Lees ageing brings yet another layer of textural complexity, lending a softer body to the wine along with yeast-derived secondary flavours such as bread dough and pastry. Some producers have invested in concrete eggs, which are thought to set up convection currents that naturally mix the lees during maturation. Lees ageing has the added benefit of increasing a wine’s longevity, acting as a natural preservative that helps retain freshness during bottle ageing.

The use of wood for both fermentation and ageing has also made its way (subtly and successfully) into many wineries. Eulogio Pomares reminds us that up until the formation of the DO and the proliferation of stainless steel, Albariño was typically fermented in casks made from locally abundant chestnut. Several producers still use chestnut, while others prefer French oak. Regardless, with some exceptions, the casks tend to be old and large thus reducing the wood’s role to a controlled micro-oxygenation that can broaden mouthfeel and initiate the development of tertiary notes such as beeswax, lemon curd, honey, toast, nuttiness, and an oiliness that lands somewhere between lanolin and petrol.
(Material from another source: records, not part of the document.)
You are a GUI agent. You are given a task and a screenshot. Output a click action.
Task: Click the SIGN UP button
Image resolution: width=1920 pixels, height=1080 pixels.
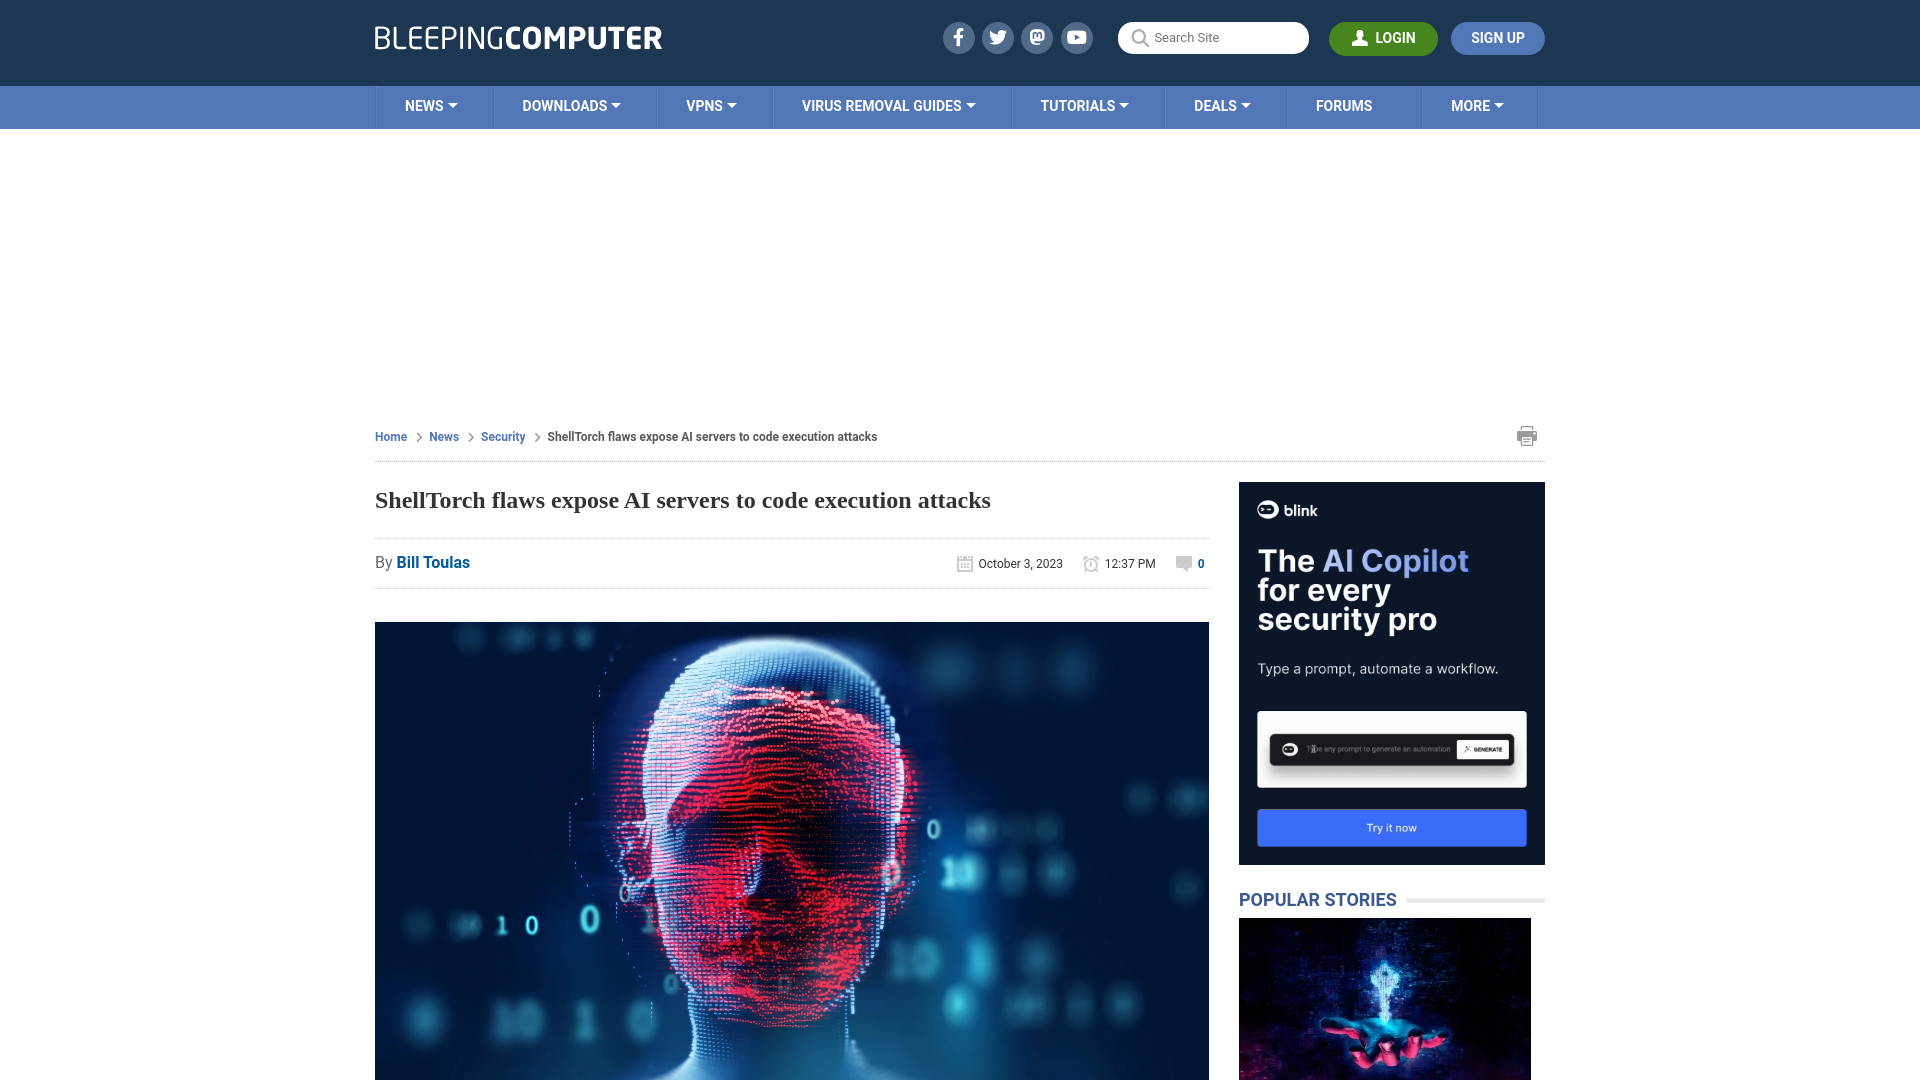1497,37
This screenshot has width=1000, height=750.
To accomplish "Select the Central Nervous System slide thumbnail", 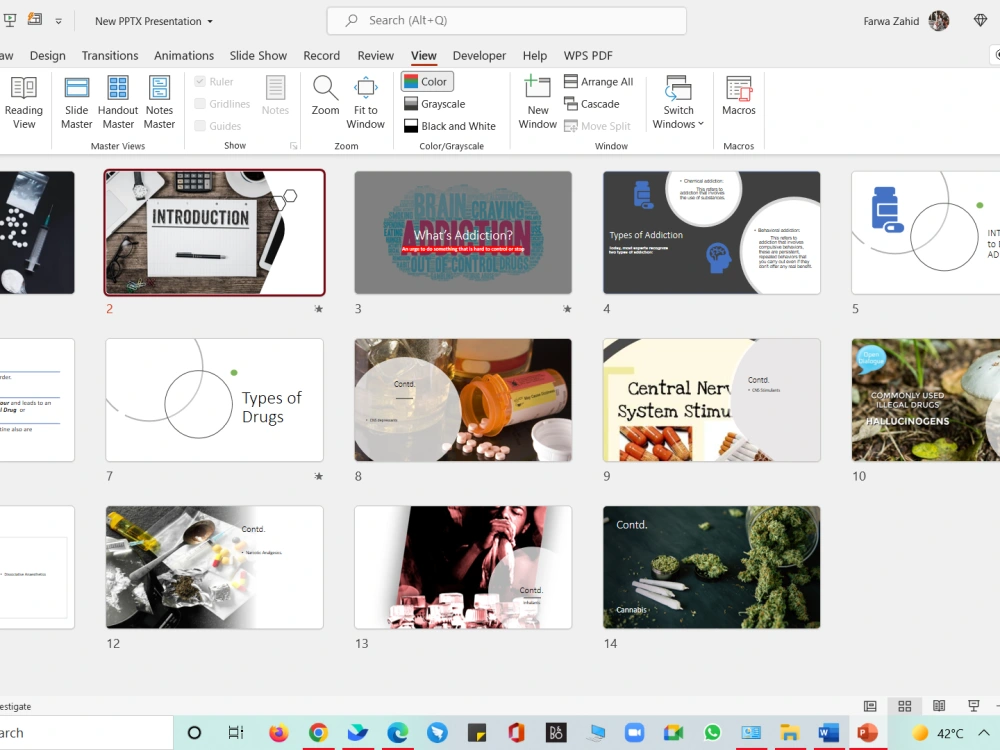I will (711, 400).
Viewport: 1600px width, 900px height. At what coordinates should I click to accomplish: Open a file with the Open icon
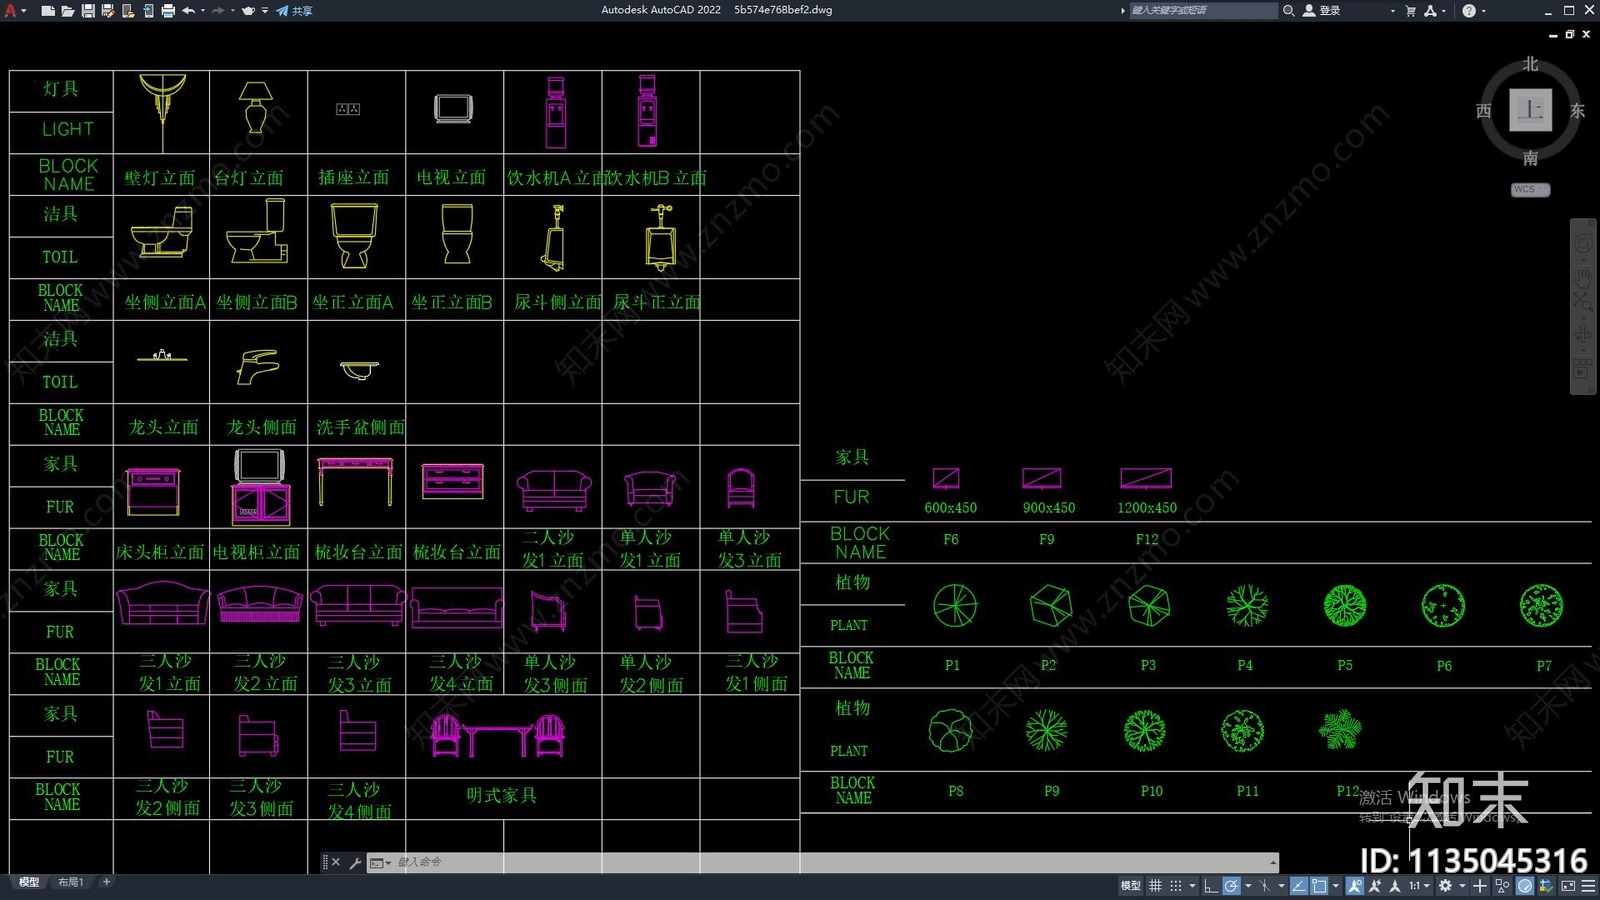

Add to this the nuanced savoury flavours gained through native yeasts, along with malolactic conversion (the latter limited to the Val do Salnés), and the options for producers these days seem almost endless.

Albariño Abroad

From Albariño’s humble beginnings back in 1990 when Jorge Ordoñez is given credit for exporting the first wines to the US, today over 30% of total production is exported, the bulk of which goes to the US and the UK. Portugal has also contributed to the grape’s fame abroad through their equally impressive Alvarinhos produced in Vinho Verde, all of which led Pedro Ballesteros to state in a Decanter article earlier this year that Albariño has become Iberia’s most international white grape.

If imitation is the highest form of flattery, then the spread of Albariño plantings abroad is quite a complement. Thanks to rising consumer demand, the grape can now be found in California, Oregon, and Washington in the western US, along with Uruguay, Argentina, Australia and especially New Zealand. Bordeaux recently made headlines when they authorized the grape as well. From those first wines exported just three decades ago, Albariño has come a long way indeed.